**STATED GOAL:** Will you set down, word for word, the rows running from the one holding "This screenshot has width=721, height=1568." through the last row, both included?

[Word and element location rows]

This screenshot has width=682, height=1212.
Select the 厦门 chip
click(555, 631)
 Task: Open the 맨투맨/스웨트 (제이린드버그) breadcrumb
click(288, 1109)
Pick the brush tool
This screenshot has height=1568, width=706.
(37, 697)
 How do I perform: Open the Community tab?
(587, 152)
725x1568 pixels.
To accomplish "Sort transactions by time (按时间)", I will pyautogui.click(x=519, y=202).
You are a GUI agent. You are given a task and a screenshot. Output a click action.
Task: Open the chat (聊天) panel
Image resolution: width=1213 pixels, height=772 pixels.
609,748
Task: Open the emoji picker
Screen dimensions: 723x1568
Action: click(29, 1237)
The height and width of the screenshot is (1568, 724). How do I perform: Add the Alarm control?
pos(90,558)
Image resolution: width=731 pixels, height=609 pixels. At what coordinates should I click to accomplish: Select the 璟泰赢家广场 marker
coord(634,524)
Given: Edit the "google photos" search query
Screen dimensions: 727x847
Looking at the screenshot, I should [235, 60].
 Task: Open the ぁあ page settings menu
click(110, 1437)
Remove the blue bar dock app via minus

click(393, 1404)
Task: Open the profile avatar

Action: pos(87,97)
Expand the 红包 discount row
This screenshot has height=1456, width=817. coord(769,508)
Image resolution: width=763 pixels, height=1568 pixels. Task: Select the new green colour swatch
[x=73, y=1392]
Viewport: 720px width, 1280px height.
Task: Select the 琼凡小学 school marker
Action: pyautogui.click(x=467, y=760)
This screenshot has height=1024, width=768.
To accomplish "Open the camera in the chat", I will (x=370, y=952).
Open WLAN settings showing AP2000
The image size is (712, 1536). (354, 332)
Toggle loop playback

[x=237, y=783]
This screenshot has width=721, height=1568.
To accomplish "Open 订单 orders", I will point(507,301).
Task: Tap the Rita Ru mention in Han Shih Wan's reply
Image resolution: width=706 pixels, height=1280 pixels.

**ANSWER FOR THE TASK:**
This screenshot has width=721, height=1568.
To accomplish "Open 订单 orders", I will point(507,301).
Task: Tap the Rita Ru mention in Han Shih Wan's reply
Image resolution: width=706 pixels, height=1280 pixels.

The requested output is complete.